For those who slept through chemistry class, "reducing" means removing the oxygen—which they did after they oxidized it.

Monkey business
"The 11-year-old girl told police that her father, pediatrician Melvin Morse, would hold her face under a running faucet causing the water to shoot up her nose... The punishments happened at least four times over a two-year period... 
"Morse specializes in near-death experiences in children and wrote a book about the subject called 'Closer to the Light' in 1991. 'In hundreds of interviews with children who had once been declared clinically dead, Dr. Morse found that children too young to have absorbed our adult views and ideas of death, share first-hand accounts of out-of-body travel, telepathic communication and encounters with dead friends and relatives'"
CNN


This one has "someone is going to die" written all over it:
"Life Force Homeopathy has formed a project with Dr. Shah, inviting patients suffering from Hepatitis-C to take part in the world's first ever homeopathic clinical treatment of the disease. Patients will be given free trial medicine for the duration of the project (approximately six months), and the cost of the homeopathic medicine and the project itself will be paid for by sponsors.
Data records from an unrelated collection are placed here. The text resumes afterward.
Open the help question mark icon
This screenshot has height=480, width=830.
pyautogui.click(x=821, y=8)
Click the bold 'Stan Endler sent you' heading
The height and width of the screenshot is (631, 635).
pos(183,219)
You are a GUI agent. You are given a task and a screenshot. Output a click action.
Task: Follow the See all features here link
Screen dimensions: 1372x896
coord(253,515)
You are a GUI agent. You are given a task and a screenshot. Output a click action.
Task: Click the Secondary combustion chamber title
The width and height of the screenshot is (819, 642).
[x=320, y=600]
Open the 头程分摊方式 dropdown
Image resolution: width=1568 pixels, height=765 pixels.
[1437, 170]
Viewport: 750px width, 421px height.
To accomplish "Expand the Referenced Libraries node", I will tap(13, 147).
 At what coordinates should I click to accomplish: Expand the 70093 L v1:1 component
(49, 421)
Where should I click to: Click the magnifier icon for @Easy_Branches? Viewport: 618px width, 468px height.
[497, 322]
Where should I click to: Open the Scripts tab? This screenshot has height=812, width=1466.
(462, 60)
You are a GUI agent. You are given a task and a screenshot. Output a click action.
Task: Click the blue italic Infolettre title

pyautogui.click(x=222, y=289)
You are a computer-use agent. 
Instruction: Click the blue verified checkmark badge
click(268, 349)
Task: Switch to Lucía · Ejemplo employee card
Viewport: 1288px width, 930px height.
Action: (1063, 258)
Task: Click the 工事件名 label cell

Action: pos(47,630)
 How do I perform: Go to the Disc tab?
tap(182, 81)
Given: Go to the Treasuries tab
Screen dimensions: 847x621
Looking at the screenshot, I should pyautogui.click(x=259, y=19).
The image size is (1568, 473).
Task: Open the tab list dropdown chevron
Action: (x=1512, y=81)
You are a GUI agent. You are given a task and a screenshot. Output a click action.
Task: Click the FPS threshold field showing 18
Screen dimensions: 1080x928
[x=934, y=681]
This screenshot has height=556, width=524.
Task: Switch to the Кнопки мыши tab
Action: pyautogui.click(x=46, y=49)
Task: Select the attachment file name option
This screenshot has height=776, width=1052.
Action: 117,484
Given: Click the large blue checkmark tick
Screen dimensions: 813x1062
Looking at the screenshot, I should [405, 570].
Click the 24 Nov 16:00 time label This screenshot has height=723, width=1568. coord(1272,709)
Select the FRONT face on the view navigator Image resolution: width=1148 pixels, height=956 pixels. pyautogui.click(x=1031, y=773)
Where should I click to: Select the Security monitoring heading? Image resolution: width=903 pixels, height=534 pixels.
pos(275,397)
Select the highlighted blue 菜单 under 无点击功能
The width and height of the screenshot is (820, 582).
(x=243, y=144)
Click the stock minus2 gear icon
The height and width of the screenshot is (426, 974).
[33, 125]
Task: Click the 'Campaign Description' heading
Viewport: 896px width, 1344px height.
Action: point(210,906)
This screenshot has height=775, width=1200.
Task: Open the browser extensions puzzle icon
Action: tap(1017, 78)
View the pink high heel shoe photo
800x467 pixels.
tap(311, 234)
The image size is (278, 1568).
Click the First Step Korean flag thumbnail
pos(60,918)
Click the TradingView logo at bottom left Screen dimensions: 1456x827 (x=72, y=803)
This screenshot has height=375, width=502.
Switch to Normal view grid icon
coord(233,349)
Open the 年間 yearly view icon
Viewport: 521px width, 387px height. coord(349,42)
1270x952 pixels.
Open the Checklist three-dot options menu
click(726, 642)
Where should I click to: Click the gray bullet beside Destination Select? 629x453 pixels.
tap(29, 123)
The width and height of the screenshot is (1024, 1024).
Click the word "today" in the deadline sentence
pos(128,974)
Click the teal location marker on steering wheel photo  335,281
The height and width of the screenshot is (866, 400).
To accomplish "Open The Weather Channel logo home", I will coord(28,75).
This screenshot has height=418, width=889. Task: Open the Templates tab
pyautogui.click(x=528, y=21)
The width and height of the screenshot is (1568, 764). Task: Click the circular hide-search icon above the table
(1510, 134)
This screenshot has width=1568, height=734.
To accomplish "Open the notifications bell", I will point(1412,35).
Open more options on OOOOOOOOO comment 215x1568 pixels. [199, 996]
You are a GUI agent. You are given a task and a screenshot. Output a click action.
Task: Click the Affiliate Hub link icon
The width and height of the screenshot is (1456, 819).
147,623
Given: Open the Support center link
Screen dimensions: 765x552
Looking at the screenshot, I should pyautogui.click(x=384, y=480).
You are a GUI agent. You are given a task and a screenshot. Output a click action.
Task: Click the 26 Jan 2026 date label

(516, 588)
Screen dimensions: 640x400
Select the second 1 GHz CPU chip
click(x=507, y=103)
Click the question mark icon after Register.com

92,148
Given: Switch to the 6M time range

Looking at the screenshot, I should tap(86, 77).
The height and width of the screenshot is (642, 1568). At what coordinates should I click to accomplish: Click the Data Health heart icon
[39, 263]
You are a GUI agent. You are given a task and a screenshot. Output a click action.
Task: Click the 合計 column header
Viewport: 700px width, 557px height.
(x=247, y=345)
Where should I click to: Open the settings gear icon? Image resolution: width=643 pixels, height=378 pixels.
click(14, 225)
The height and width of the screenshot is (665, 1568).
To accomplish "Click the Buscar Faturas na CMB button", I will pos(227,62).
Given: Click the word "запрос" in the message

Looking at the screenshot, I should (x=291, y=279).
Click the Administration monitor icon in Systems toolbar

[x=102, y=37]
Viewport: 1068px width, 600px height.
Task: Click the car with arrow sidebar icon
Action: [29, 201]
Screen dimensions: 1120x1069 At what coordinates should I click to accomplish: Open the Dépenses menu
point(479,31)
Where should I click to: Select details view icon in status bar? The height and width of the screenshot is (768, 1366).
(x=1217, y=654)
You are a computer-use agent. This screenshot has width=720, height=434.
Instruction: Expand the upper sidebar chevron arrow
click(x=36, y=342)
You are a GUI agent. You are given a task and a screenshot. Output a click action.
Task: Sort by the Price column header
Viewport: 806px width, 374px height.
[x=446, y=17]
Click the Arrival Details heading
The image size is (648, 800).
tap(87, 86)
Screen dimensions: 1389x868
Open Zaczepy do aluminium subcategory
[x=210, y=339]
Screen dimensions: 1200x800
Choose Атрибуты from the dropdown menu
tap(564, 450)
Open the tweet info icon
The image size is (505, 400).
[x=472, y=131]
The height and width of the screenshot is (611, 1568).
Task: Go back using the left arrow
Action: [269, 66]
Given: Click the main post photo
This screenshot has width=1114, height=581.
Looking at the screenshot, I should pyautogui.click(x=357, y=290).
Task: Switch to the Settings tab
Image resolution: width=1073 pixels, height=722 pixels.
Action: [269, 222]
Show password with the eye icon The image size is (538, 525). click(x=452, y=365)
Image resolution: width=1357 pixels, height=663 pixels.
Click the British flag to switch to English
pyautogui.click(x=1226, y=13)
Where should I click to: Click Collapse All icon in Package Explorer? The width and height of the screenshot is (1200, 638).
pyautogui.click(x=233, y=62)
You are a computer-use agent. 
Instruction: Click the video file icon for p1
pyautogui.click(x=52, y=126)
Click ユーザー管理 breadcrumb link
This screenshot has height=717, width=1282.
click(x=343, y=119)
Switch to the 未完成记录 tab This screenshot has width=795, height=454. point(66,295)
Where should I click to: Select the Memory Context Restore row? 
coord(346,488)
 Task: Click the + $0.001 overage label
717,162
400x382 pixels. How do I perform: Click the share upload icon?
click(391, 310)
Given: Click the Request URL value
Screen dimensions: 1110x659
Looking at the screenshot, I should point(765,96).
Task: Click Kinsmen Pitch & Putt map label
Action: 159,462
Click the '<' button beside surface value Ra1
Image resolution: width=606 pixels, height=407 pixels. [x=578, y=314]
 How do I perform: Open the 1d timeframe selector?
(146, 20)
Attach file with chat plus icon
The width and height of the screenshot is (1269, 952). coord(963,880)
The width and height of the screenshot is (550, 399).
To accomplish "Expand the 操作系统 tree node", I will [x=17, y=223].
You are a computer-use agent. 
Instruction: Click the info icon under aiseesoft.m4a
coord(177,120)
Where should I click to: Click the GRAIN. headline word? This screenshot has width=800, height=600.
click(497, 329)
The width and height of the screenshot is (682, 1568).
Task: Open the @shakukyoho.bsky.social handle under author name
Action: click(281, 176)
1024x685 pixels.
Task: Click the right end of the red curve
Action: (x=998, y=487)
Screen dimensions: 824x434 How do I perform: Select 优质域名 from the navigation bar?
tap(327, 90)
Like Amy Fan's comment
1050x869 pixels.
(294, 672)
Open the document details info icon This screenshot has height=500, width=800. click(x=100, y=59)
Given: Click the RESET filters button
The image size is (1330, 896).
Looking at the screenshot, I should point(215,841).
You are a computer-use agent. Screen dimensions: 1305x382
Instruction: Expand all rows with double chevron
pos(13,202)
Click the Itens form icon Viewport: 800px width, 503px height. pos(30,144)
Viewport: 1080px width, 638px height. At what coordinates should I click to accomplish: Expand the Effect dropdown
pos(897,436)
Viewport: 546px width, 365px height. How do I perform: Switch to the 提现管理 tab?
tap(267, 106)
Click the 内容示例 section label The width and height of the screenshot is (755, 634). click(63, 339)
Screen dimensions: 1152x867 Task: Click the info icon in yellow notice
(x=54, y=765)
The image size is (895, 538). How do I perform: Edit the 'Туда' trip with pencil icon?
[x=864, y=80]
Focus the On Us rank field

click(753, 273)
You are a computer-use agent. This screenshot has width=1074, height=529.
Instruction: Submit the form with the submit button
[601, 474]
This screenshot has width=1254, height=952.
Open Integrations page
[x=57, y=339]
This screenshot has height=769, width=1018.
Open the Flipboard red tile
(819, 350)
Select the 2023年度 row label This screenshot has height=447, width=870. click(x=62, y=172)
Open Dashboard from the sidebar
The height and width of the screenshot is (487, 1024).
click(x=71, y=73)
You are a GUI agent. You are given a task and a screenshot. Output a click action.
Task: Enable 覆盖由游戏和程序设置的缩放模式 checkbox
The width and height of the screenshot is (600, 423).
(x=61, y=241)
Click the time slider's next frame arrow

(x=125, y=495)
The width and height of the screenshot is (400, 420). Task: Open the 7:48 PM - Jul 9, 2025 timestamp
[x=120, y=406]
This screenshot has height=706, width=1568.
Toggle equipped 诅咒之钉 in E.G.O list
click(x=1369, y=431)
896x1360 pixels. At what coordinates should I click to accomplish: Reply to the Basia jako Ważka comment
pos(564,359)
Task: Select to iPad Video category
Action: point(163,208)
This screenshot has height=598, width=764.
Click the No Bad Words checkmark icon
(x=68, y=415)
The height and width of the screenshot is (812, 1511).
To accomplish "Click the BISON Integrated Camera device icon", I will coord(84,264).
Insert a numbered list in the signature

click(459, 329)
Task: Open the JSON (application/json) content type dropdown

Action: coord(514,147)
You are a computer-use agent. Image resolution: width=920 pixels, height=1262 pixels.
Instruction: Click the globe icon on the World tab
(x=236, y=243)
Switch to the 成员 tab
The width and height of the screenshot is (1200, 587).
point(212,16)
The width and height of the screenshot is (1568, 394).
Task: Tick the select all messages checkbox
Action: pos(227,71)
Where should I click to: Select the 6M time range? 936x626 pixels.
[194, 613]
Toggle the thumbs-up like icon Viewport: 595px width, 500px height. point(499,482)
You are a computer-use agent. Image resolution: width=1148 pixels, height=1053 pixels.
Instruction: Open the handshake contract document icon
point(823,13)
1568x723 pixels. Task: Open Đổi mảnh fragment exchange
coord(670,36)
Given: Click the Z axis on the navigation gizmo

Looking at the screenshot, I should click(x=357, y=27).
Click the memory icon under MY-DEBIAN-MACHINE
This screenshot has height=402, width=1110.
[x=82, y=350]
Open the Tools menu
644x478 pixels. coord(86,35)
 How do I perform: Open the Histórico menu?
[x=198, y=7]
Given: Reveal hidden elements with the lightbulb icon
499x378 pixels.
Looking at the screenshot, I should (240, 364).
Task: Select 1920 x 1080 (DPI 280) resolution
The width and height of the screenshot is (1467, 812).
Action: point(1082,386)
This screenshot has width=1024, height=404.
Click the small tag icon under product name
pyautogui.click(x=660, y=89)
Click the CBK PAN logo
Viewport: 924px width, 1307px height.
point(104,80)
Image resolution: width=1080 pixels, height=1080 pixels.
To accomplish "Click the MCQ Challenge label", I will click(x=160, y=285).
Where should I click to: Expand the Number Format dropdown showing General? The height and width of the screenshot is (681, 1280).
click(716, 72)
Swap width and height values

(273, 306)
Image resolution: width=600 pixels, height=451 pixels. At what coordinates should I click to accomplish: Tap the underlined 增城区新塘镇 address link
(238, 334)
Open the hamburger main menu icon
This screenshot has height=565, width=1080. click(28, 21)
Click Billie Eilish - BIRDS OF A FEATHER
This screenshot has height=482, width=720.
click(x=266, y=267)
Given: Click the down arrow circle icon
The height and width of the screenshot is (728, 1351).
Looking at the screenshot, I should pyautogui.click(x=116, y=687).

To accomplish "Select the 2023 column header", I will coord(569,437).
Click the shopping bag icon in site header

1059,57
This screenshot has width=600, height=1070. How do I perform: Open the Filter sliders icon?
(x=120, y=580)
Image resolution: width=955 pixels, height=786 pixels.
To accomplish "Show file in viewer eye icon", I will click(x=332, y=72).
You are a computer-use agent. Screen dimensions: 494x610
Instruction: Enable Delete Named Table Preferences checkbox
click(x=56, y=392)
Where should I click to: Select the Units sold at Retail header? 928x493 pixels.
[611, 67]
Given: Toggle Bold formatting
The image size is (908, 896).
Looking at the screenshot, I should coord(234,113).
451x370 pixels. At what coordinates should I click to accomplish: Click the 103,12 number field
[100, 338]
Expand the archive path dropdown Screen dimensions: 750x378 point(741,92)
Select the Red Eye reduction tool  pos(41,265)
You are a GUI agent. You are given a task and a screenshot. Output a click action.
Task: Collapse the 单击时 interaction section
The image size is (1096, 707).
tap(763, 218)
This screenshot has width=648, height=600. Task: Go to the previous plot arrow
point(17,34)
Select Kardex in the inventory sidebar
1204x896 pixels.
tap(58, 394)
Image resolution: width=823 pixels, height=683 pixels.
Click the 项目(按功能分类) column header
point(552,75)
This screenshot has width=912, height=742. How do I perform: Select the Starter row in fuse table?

"Dr. Rajesh Shah practices in Mumbai, India. He has studied homeopathy for twenty years, and is an internationally acclaimed physician and teacher. He has worked on many new therapeutic molecules, some of which have been granted patents. His interpretation of homeopathy is one that is modern and possesses a strong scientifically-proven base."
Small Business News Wire

"Dauphin County prosecutors today charged a church and its pastor after a mock 'terrorism raid' in March. The fake raid occurred at Glad Tidings Assembly of God Church in Lower Swatara Townshipwhen four men -- one carrying an unloaded but real gun -- rushed into a room full of youth-group participants, put pillowcases over their heads and forced them into a van. The children didn't know the raid was fake. One was injured."
Penn Live

Read the fine print
"Nine people went on trial in southern China over allegations they helped a teenager to sell one of his kidneys so he could buy an iPhone and an iPad"
CNN


"Opposition to catheterization, efforts to bum rides for cigarettes and repeated storytelling were among actions ascribed to a 25-year-old man during what some might consider a fairly jacked up couple of hours in Port St. Lucie."
 TC Palm

"Former Republican U.S. Sen. Larry Craig aims to fend off a federal election lawsuit against him by arguing his infamous June 11, 2007, Minneapolis airport bathroom visit that ended in his sex-sting arrest was part of his official Senate business. 
"'Not only was the trip itself constitutionally required, but Senate rules sanction reimbursement for any cost relating to a senator's use of a bathroom while on official travel,' wrote Andrew Herman, Craig's lawyer in Washington, D.C., in documents filed Thursday."
KSTP


Here's a really long Scientology piece, worth every minute:
"If Miscavige felt that Tom Cruise was no longer able to provide him things he wants -- access to big names in Hollywood, money, expensive gifts and star power -- Cruise would find himself in the same category as a Geoffrey Lewis or Michael Roberts, rating a polite, camera-posed handshake and 'Hi, how are you' when Miscavige visits Hollywood Celebrity Centre once a year for their annual 'gala.' No more 'insider' briefings or hanging out together at Telluride, no more special birthday parties and expensive gifts, no more Sea Org slave labor projects, no more staying in Miscavige's personal guest quarters at Int Base or using Dave's tanning bed. Tom would become like all the other pieces of gum on the bottom of Miscavige's hand-made John Lobb shoes, someone to be tolerated as a cost of doing business, but generally looked upon with disdain. And Cruise cannot see it, even though the evidence of every single person who has ever come close to Miscavige (with the exception of [Miscavige's "communicator"] Laurisse Stuckenbrock) lays strewn in his wake like the victims of the Bataan Death March."